IBM PE_RTE 1.2.0.5 [June 11, 2012]
MPI:
- Fixed a problem with hangs in MPI jobs after MPI_Finalize times out.
- Fixed a problem with nonblocking MPI IO failures with MPICH2.
POE:
- Fixed a problem with WAIT next to COMPLETE in a command file.
- Fixed an issue where MPI jobs were killed when using the POE run-queue co-scheduler.
- Fixed a problem with the coscheduler library path not being correctly set.
- Added support for checkpoint/restart.
- Added packaging & installation improvements.
- Fixed a problem with an empty MP_MSG_API value.
- Fixed an issue with task signal handler reentry.

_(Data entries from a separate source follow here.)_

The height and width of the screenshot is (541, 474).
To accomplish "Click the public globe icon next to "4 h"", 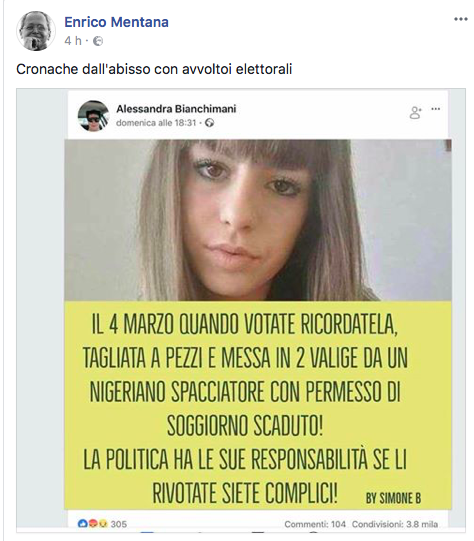I will [98, 41].
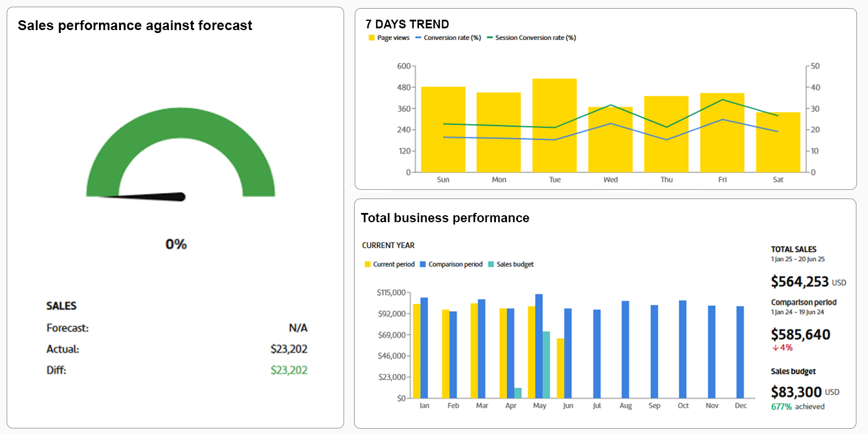The height and width of the screenshot is (434, 868).
Task: Click the May sales budget teal bar
Action: tap(546, 365)
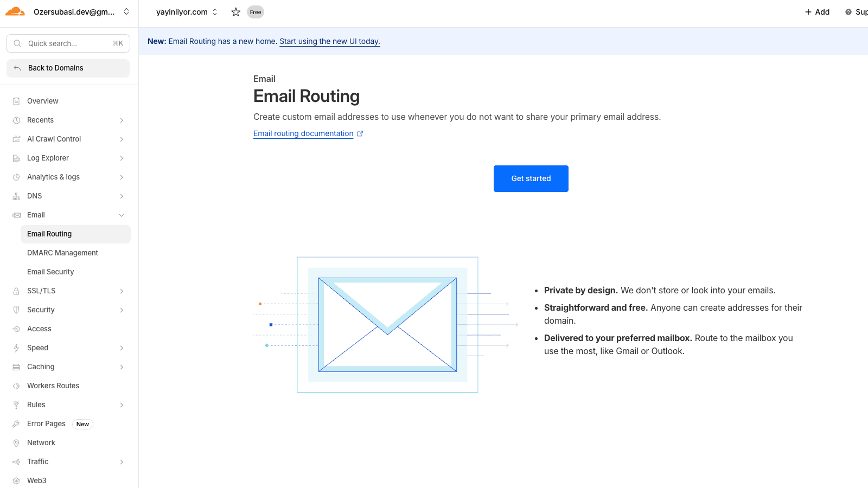This screenshot has width=868, height=488.
Task: Expand the Security submenu chevron
Action: [x=122, y=310]
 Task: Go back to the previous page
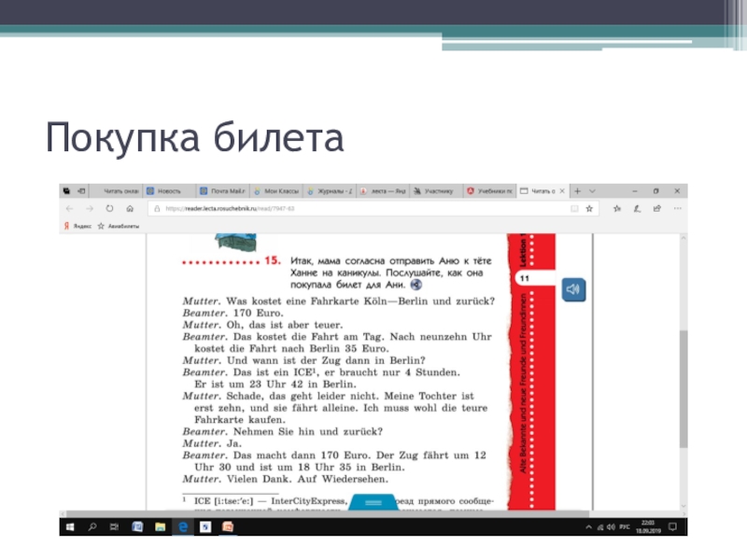click(x=68, y=209)
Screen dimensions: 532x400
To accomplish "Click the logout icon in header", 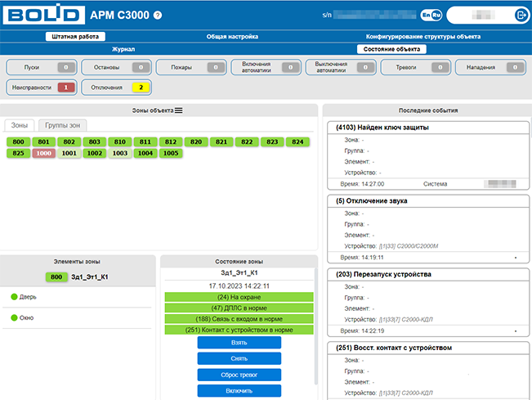I will tap(521, 16).
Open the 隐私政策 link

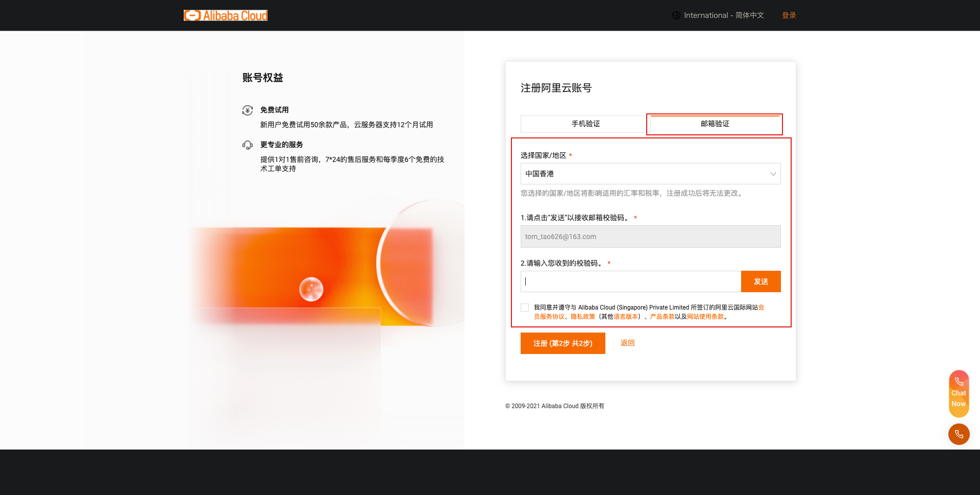click(582, 317)
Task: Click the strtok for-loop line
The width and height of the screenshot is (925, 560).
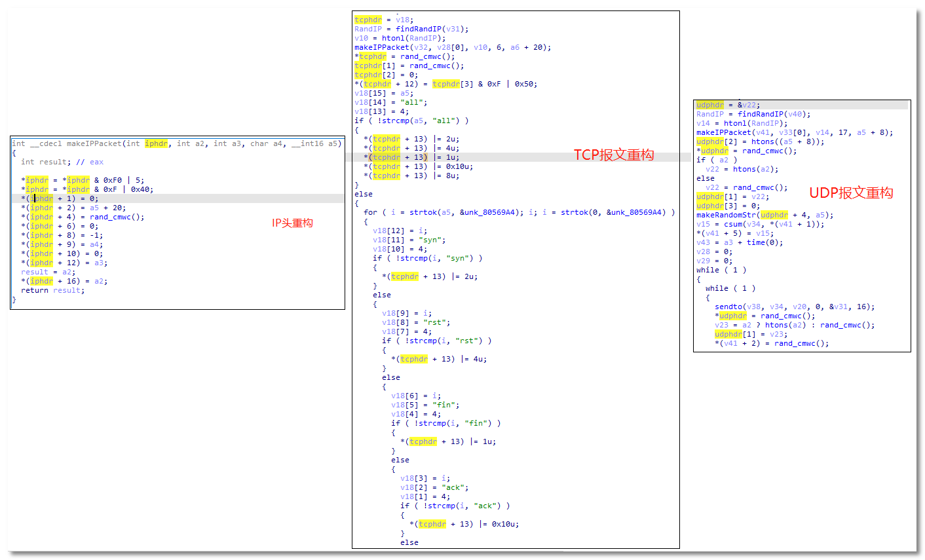Action: (519, 212)
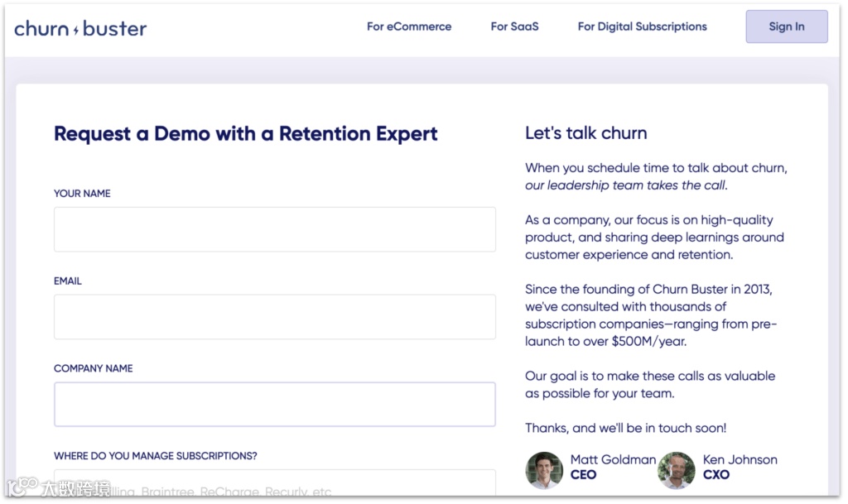Click the EMAIL field label

point(68,281)
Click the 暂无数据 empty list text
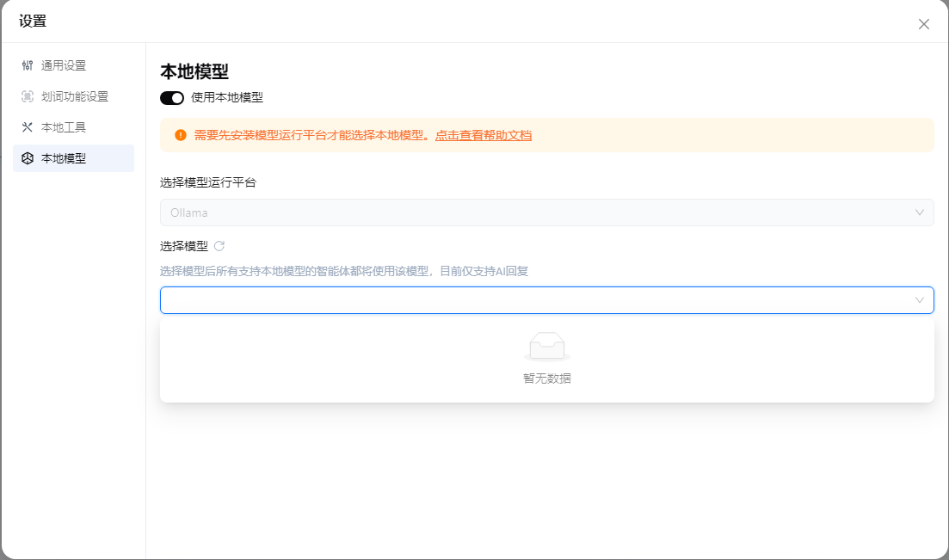 coord(547,378)
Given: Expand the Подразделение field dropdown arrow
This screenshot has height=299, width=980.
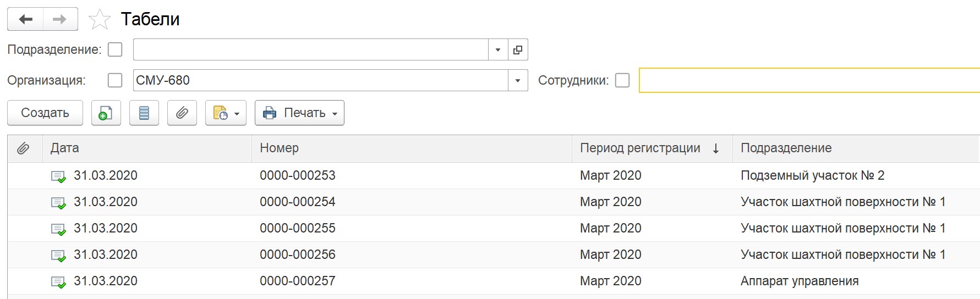Looking at the screenshot, I should point(498,49).
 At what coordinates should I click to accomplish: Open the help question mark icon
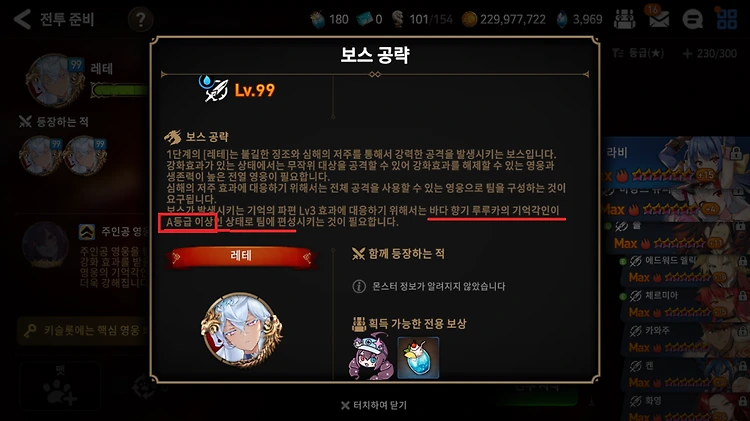[x=140, y=20]
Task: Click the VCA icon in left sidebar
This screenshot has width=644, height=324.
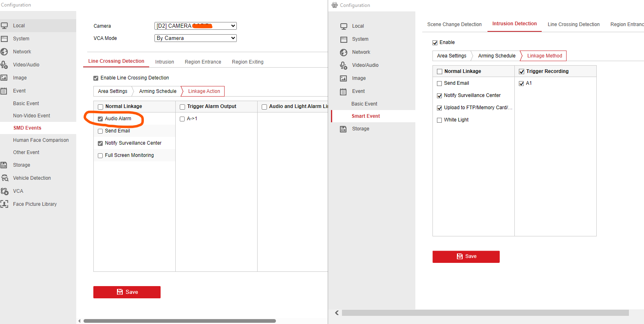Action: coord(4,191)
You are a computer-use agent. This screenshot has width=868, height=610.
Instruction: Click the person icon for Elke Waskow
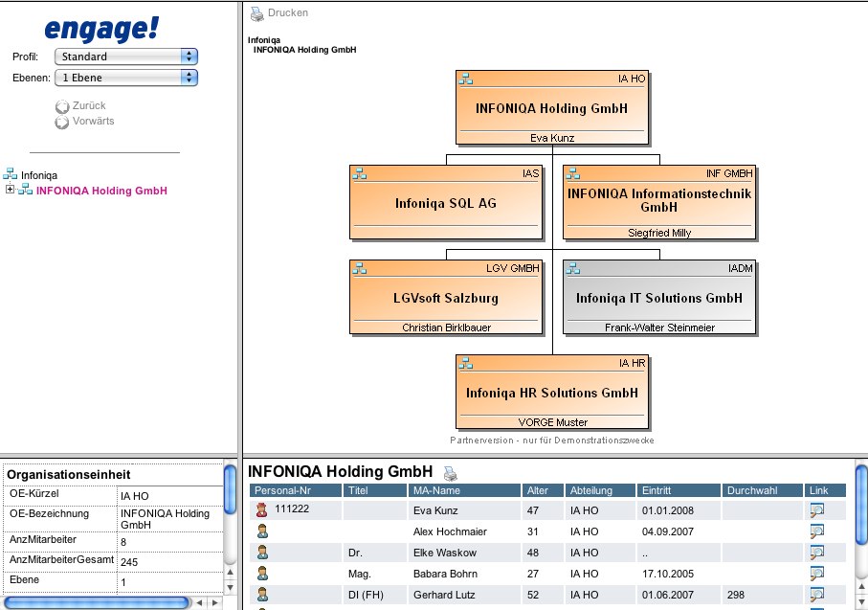(262, 553)
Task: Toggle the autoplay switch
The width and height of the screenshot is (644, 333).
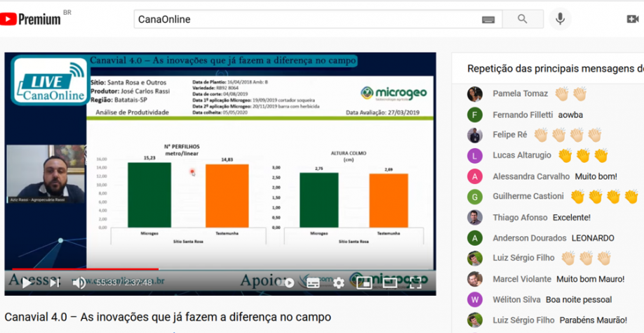Action: tap(287, 282)
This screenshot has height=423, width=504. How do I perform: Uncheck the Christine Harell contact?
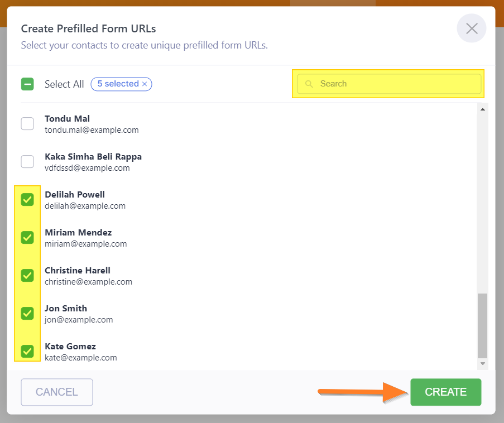pyautogui.click(x=27, y=276)
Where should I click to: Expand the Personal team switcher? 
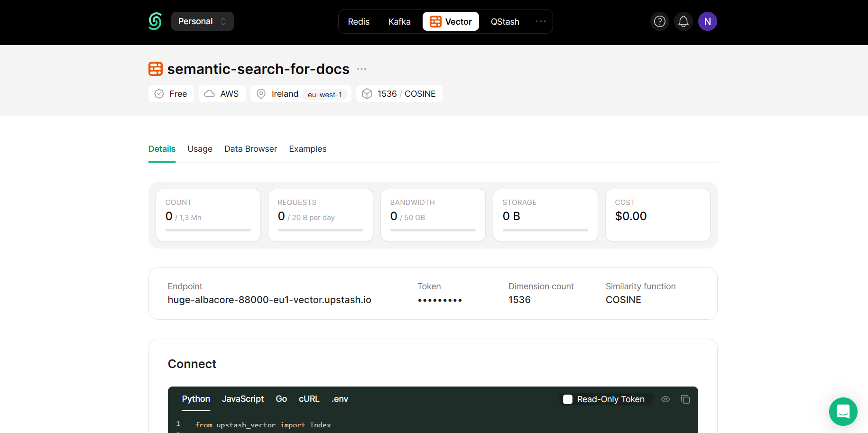tap(202, 21)
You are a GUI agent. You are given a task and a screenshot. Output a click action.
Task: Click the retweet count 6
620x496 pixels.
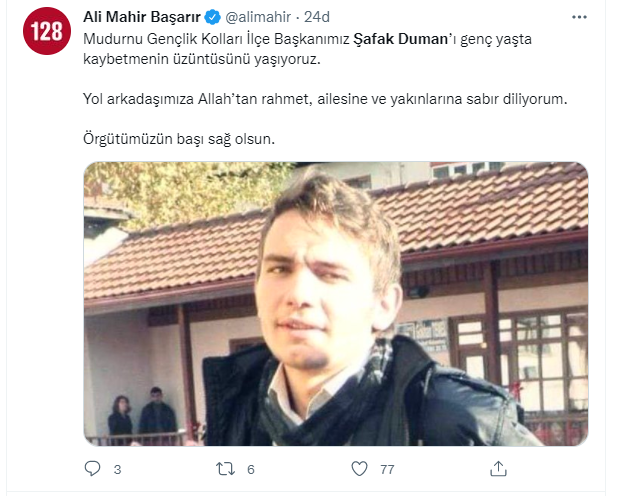(x=251, y=469)
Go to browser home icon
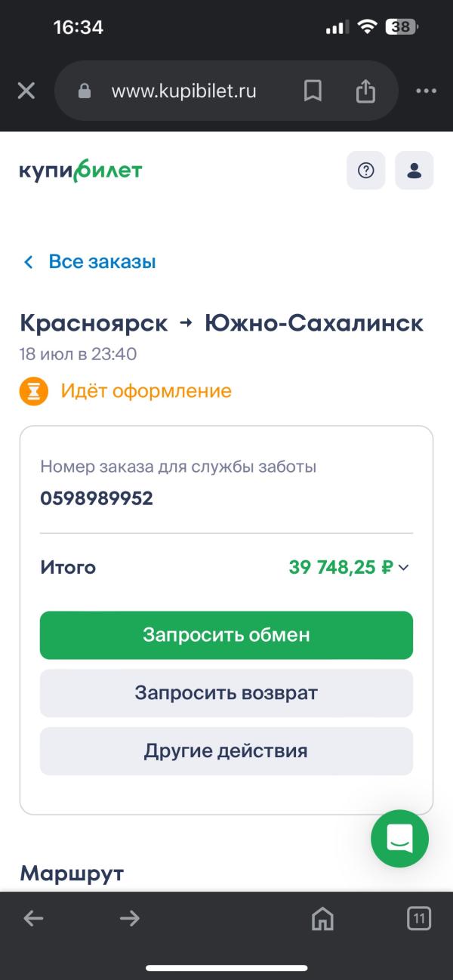Screen dimensions: 453x980 click(x=322, y=918)
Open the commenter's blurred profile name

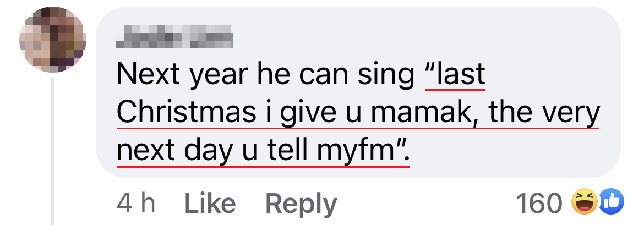[x=174, y=37]
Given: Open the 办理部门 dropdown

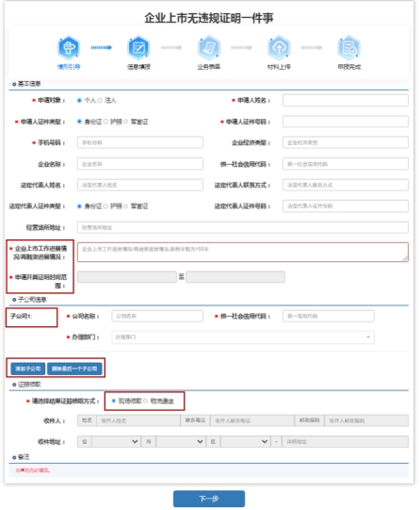Looking at the screenshot, I should tap(243, 337).
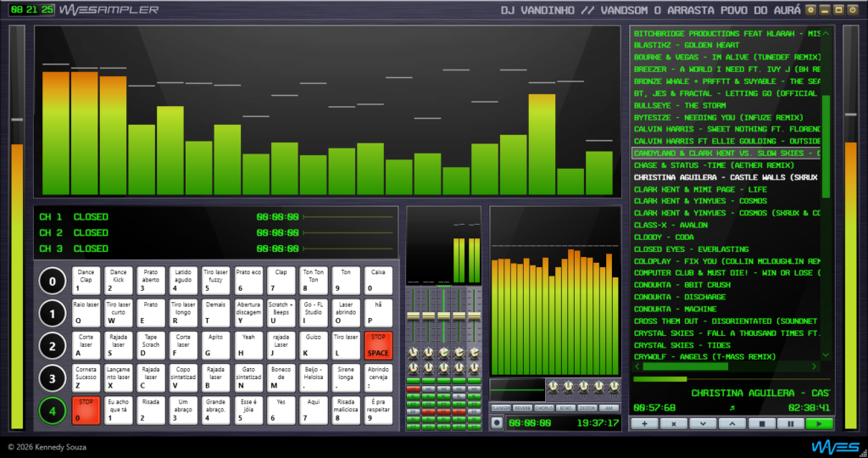This screenshot has width=868, height=458.
Task: Click the round record button beside the timer
Action: tap(496, 422)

- Updated pe_node_diag script to display xinetd settings.
- Added MP_EUILIBPATH value to the LD_LIBRARY_PATH when launching the job.
- Fixed a problem with internal messaging for TotalView support.
- Fixed a problem with open files in task child code with task affinity.
- Fixed an issue with I/O buffer overflow when MP_LABELIO=YES is set.
PAMI:
- Fixed an issue with jobs timing out due to AIX clock drift.
- Fixed a problem where PNSD will sometimes crash when processing the STATUS_ADAPTER request.
- Fixed an issue with User Space jobs failing on P7IH.
- Fixed a problem with collective operations under Fortran programs.
- Fixed a problem where the NRT API provides an incorrect return code value on unload functions.
- Fixed a problem with multiple endpoints with large task counts.
- Fixed an issue with long delays & timeouts during job initialization with shared memory in use.
- Fixed a problem with initialization with RDMA when resuming a job.
- Fixed a problem with a hang during sub jobs with MPICH2.
- Added latency performance improvements.
- Fixed a problem with a failure when using shared memory.
- Fixed a hang using multiple protocols.
- Added support to create multiple PAMI contexts.
- Improved shared memory bandwidth performance.
PDB:
- Fixed a problem debugging 32-bit applications.
- Fixed a problem where PDB was consuming a lot of CPU time.
- Fixed a problem with a hang in PDB launch mode.
- None
IBM PE_RTE 1.2.0.2 [April 9, 2012]
MPI:
- Add support for Statistics utility functions.
- Fixed a problem building MPI programs with MPICH2 compiler scripts.
POE:
- Fixed a problem when multiple protocol jobs hang during exit or when real-time signals are generated.
- Fixed an issue with pthread_cancel.
- Fixed a problem accessing the library path from the environment.
- Fixed an issue with long running applications.
PAMI:
- Fixed an issue with wrong answers after a restart.
- Fixed a shared memory leak issue.
- Fixed FORTRAN C binding name mingling problem.
- Fixed a problem with creating queue pairs.
PDB:
- Fixed a problem debugging 32-bit applications.
IBM PE_RTE 1.2.0.1 [March 19, 2012]
MPI:
- Fixed problems compiling & running MPI/MPICH2 programs
- Provide the library level used during job execution.
- fixed MPI program migration issues.
- Fixed an RDMA performance issues.
- Fixed na issue with MPI_FILE_READ_ALL hanging.
- Fixed an issue with MPI I/O lockless support.
- Fixed MPI point to point issues.
POE:
- updated man pages to correct some documentation details.
- corrected output for poe -v option to show installed RPM levels.
- cleanup the pelinks script for Linux.
- correct issues with POE running with huge pages.
- Fix task affinity issues on x86 Linux platforms.
- Fixed an issue with POE supporting short host names.
- Provided PE run time installation enhancements including automatically setting the SSH library version.
PAMI:
- Fix an issuw with MPI_Reduce_scatter_block producing bad data.
- Fix issues with MPICH RDMA reporting wrong data.
- Fix issues with compiling & running MPI/MPICH2 programs.
PDB:
- Fix an issue where PDB hides output.
- Correct issues with mangled C++ function names.
- Fix support initialization issues.